DMD is the most frequent genetically inherited human myopathy (i.e, disease of the muscles) and, as the name implies, is characterized by wasting of the muscles throughout the body. The disease is caused by a mutation of the dystrophin gene at the X chromosome and is characterized by muscle weakness of the voluntary muscles. The hips, pelvic area, thighs, shoulders and calves are usually the first affected areas. While both sexes can carry the mutation, females are rarely affected as they have two copies of the X chromosome – one of which is normal in healthy carriers – whereas males have only one.
In this study, a team of researchers from the Centro Medico Nacional Siglo XXI, Mexico, evaluated several inflammatory substances in blood, body mass index and muscle function using a clinically meaningful scale (Vignos Scale) in 66 patients suffering from DMD. The results showed that patients with better muscle function had the highest concentration of inflammatory substances (CK, IL-1 and TNF alpha). Moreover, nutrition level did not affect the inflammatory status.

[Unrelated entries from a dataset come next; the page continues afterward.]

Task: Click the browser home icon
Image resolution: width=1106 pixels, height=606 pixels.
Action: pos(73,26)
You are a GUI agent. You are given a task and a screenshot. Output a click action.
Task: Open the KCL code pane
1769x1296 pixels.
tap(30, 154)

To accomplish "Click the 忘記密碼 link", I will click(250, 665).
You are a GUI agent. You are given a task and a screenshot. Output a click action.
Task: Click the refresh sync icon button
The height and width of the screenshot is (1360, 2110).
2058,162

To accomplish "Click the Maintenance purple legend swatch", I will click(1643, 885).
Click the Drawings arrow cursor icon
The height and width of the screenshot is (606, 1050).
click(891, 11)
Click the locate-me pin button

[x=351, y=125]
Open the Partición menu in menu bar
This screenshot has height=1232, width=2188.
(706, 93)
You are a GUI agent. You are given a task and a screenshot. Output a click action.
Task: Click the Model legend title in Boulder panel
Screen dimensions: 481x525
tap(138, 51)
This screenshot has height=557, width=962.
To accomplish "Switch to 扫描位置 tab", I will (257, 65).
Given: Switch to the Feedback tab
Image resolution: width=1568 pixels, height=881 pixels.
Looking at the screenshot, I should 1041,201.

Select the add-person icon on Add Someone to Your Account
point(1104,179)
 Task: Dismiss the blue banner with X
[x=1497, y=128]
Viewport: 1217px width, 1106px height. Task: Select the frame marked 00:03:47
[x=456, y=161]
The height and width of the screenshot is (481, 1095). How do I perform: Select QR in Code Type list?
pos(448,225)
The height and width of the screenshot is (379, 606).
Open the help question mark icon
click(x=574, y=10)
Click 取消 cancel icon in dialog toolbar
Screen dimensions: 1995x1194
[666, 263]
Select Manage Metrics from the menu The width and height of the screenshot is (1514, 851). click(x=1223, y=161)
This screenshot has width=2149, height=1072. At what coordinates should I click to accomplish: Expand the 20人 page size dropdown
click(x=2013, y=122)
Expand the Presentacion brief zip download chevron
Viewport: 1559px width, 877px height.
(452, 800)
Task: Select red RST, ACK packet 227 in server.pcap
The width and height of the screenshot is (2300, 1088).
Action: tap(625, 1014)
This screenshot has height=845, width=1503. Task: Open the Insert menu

The data demonstrated that patients confined to wheelchair or to bed (i.e., most affected muscle function) had the lowest inflammatory status which could be due to muscle loss in those patients. Conversely, in the early stages of the disease, when patients have better muscular function, the inflammation is increased. Although more studies are needed, in the future these substances (CK, IL-1 and TNF alpha) could be used as markers for disease activity to help physicians better tackle the disease.